Este narcisismo colectivo se agrava en tiempos de crisis, como ocurrió en Europa hace un siglo: la inestabilidad económica, el orgullo herido y la propaganda de los nuevos medios conformaron la tríada perfecta y necesaria para el resurgimiento cíclico del fascismo. El fascismo necesita mirar hacia el pasado y ver hechos mitológicos que nunca existieron o fueron magnificados como santos, heroicos y grandiosos. Es la psicología de la inestabilidad y del miedo en búsqueda de la solidez de un pasado fácil de manipular por el deseo y la propaganda.

Hoy la propaganda de la radio ha sido sustituida por la propaganda de los medios digitales, de las redes sociales. Si bien como principio el fascismo no es ideológicamente consistente con el capitalismo y menos con el liberalismo clásico, ambos, capitalismo y liberalismo se han casado, una vez más, con el fascismo como lo hicieron antes con el imperialismo. Es la conciencia de la decadencia nacional, de la pérdida de los privilegios simbólicos, como la de un trabajador empobrecido o de un mendigo orgulloso de su imperio.

Ahora, si consideramos qué relación tienen los dos datos más duros de la realidad actual, por un lado (1) el surgimiento de la extrema derecha fascista y nacionalista y (2) la hiper concentración de los capitales y del poder financiero en grupos e individuos que se cuentan con los dedos de una mano, creo que es razonable concluir que la popularidad del fascismo no es necesariamente consistente con la hiper acumulación económica del capitalismo, pero es la mejor forma de bloquear cualquier cuestionamiento a esa realidad, demonizando y aplastando cualquier crítica y, sobre todo, cualquier opción política o social que la amenace.

La concentración de capitales no solo es una característica fundacional del capitalismo desde el siglo XVII sino que, como cualquier otro sistema anterior, es concentración de poder. El dinero no es inocente y mucho menos cuando acumulado en el centro hegemónico global suma más riqueza que muchos países enteros.

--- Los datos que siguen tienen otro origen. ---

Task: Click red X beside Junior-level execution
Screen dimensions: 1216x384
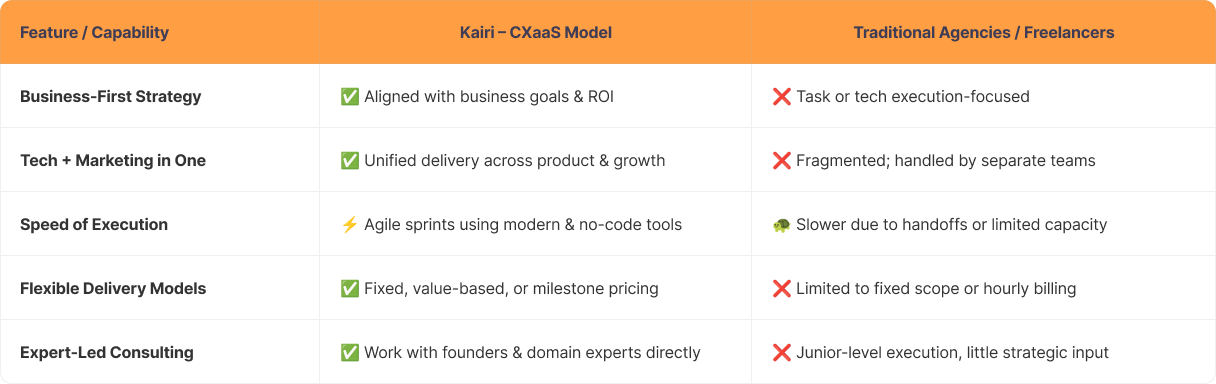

Esta riqueza debe protegerse y expandirse, y para ello necesita del poder político. Necesita administrar las leyes y los ejércitos más poderosos del mundo a nivel internacional y los ejércitos criollos a nivel nacional. Pero este poder político, tanto en las democracias, en las semi democracias y en dictaduras tradicionales necesita controlar la opinión pública, tanto para elegir candidatos obedientes detrás de una máscara histriónica, como para evitar masivas protestas sociales.

Es aquí donde se establece la relación entre fascismo y medios de comunicación. La dictadura es perfecta. Mientras las plataformas de “redes sociales” dedican el uno por ciento al pago de salarios y hacen que mil millones de personas trabajen gratis para unos pocos señores feudales, los usuariosusados lo hacen felices, sintiendo que tienen libertad y publican lo que quieren. Sienten que sus hábitos e ideas son espontáneas, no inoculaciones de un sistema dictatorial.

La raíz del problema está en la estructura de acumulación de riquezas, de consecuente y conveniente producción de miedo, deseo e insatisfacción, una de las industrias más prolíficas del actual sistema capitalista.

Las opciones a este orden son dos: (1) se revierte de forma progresiva la hiper acumulación y el paisaje político, social e ideológico cambia radicalmente o (2) se llega a una crisis total de la civilización (económica, social, ecológica) y los humanos son obligados a adaptarse y sobrevivir sobre las ruinas de un sistema hasta que encuentren otra forma de volver a empezar.

La primera opción, la gradualista, es demasiado racional para una mentalidad autocomplaciente. Es decir, es la más improbable. La segunda, la más dolorosa, es la más común en la historia de la humanidad. Es decir, la más probable.